━━━━━ EXTRACTED TEXT ━━━━━

The paper by Carla Morrone, Maria Teresa Bianchi, Valerio Marsocci, and Donato Faioli aims to empirically verify if the board of directors’ diversity (i.e., gender, age, and nationality) affects firm performance, which is calculated referring to ROE, ROA, and EBITDA margin.
Sung S. Kwon, Patrice Gélinas, Nelson Waweru examine whether high investment opportunity set firms vs. non-growth firms will not reduce discretionary expenditures to further sustain the firm growth in a more conservative reporting environment.
Snow Han investigates whether such large initial public offerings events generate real impact in the long run and increase the risk and thus cost of equity of incumbent firms.
Francesco Agliata, Danilo Tuccillo, Andrea Rey, and Maria Rita Filocamo focus on the information inadequacy of public administrations and the consequent need to imagine an overall reporting system for a fruitful dialogue with the reference community.

━━━━━ MATERIAL SHOWN ━━━━━

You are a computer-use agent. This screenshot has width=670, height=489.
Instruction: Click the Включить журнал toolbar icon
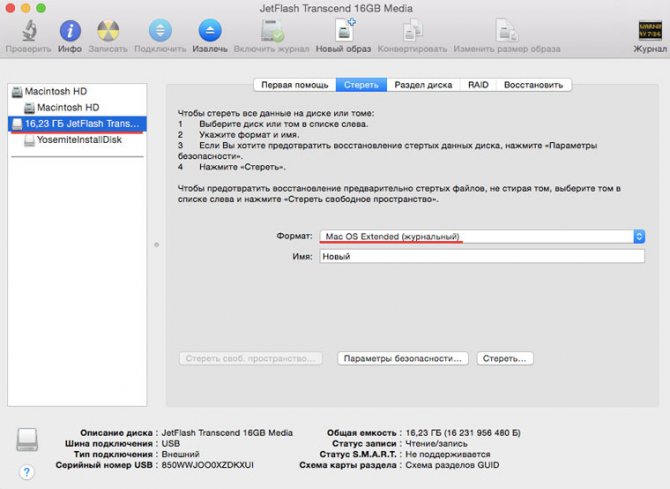(272, 31)
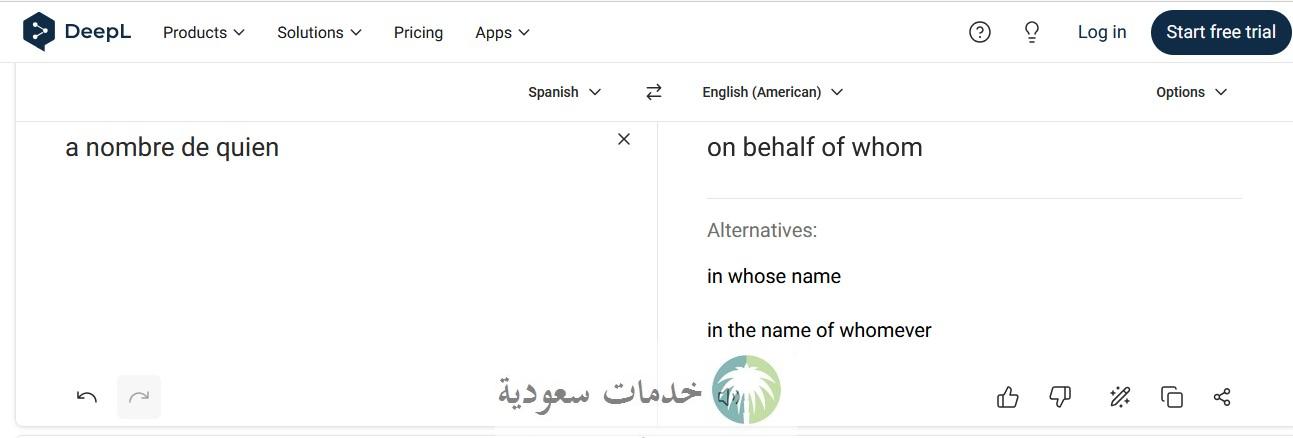Give the translation a thumbs down

(x=1060, y=397)
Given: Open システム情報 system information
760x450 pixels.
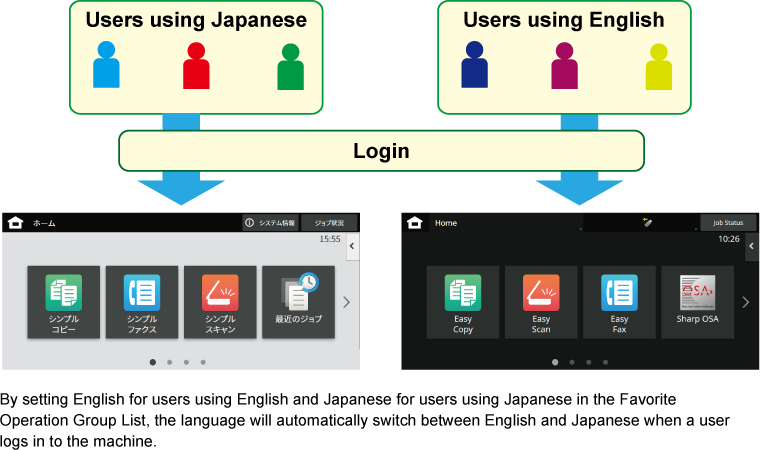Looking at the screenshot, I should point(270,223).
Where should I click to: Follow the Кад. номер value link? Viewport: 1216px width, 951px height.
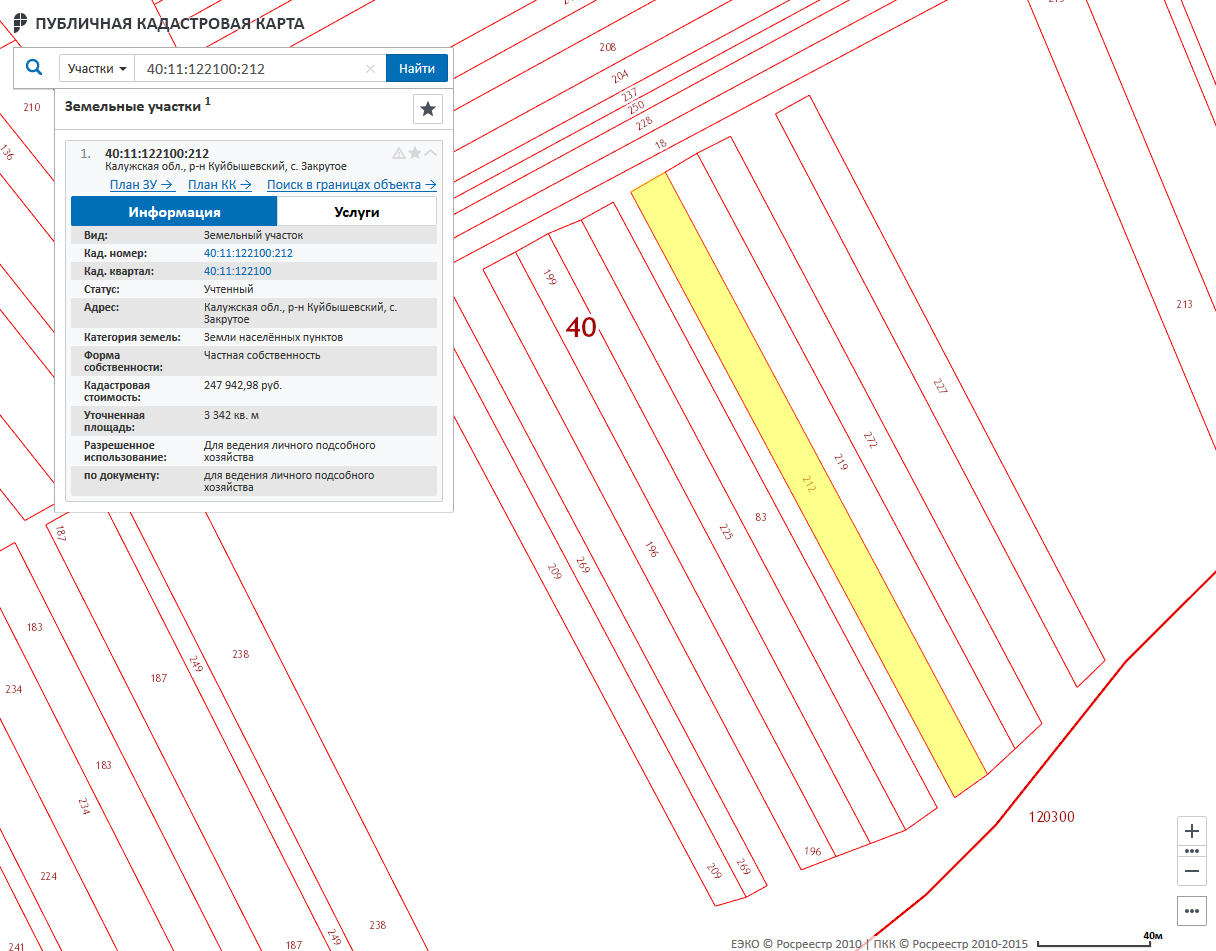[248, 254]
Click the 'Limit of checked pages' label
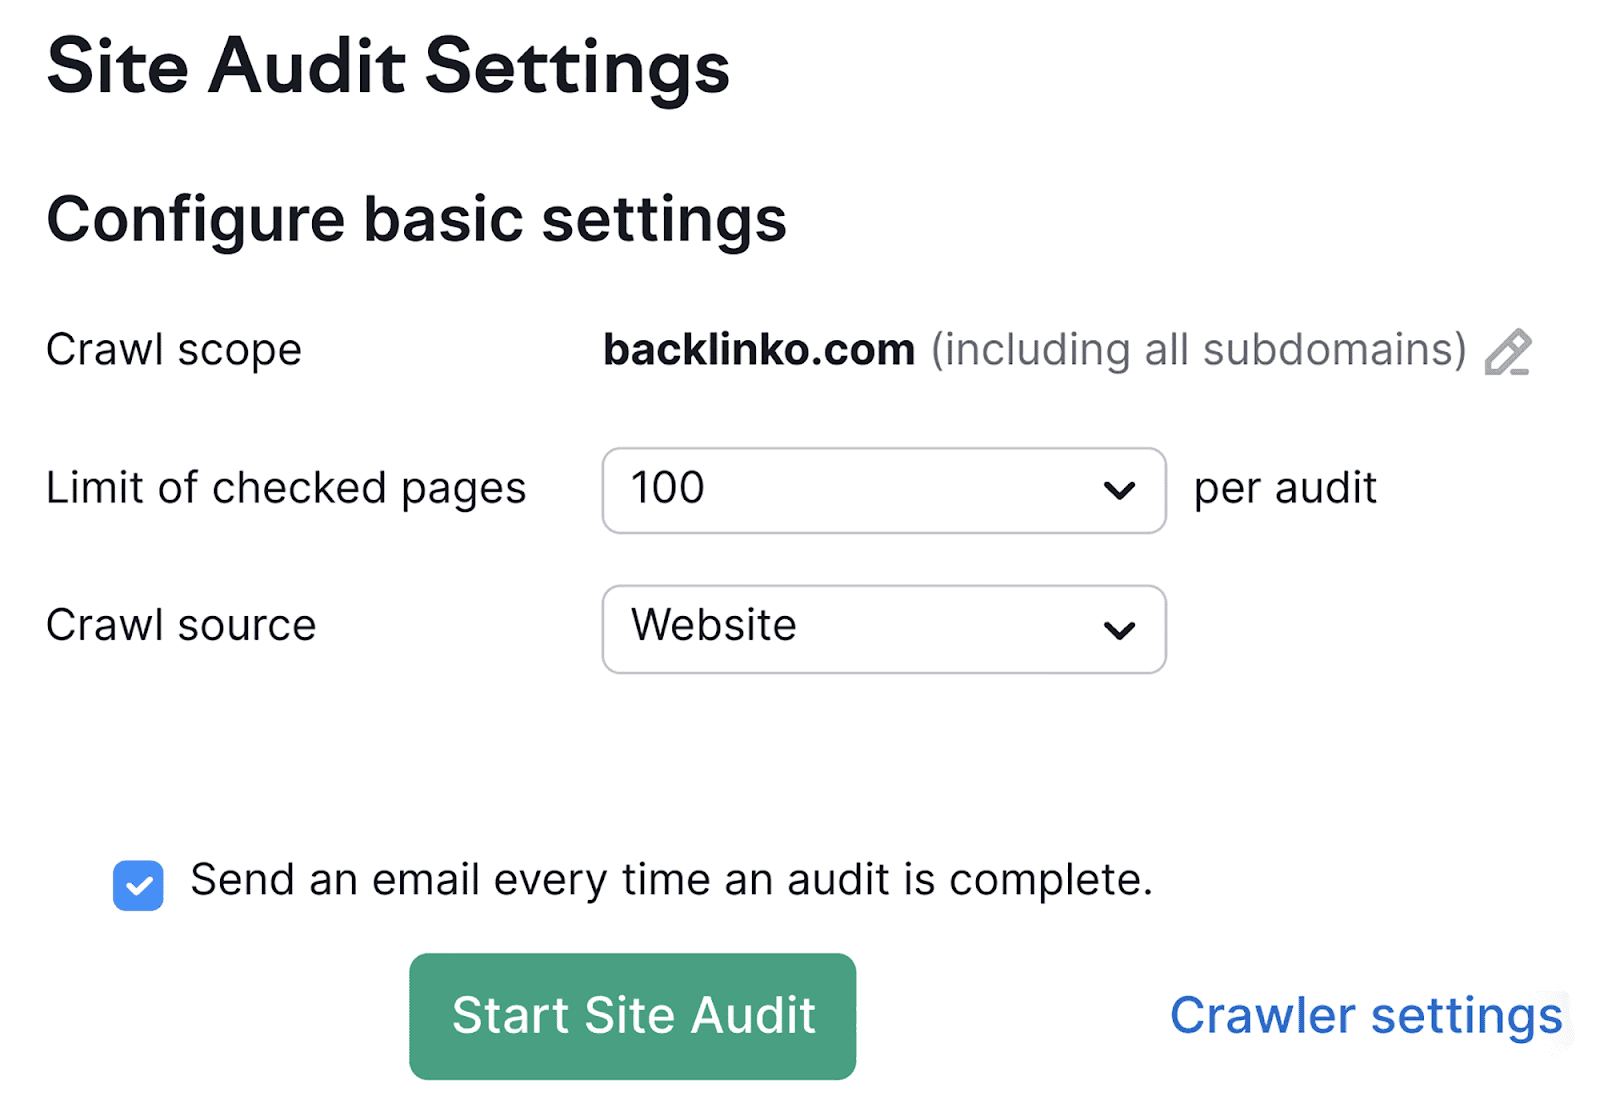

━━━━━

● **WHAT TO DO**:
(a) Please echo the stretch of the research summaries from "The paper by" through "of incumbent firms.".
(b) Answer these questions from the research summaries:
(i) Which three measures are used to calculate firm performance in the paper on board diversity?
(ii) Besides long-run real impact, what does Snow Han investigate whether large initial public offerings increase for incumbent firms?
(iii) Whose information inadequacy do Agliata, Tuccillo, Rey, and Filocamo focus on?

● **SOLUTION LIST**:
(a)
The paper by Carla Morrone, Maria Teresa Bianchi, Valerio Marsocci, and Donato Faioli aims to empirically verify if the board of directors’ diversity (i.e., gender, age, and nationality) affects firm performance, which is calculated referring to ROE, ROA, and EBITDA margin.
Sung S. Kwon, Patrice Gélinas, Nelson Waweru examine whether high investment opportunity set firms vs. non-growth firms will not reduce discretionary expenditures to further sustain the firm growth in a more conservative reporting environment.
Snow Han investigates whether such large initial public offerings events generate real impact in the long run and increase the risk and thus cost of equity of incumbent firms.

(b)
(i) ROE, ROA, and EBITDA margin
(ii) Their risk and thus their cost of equity
(iii) Public administrations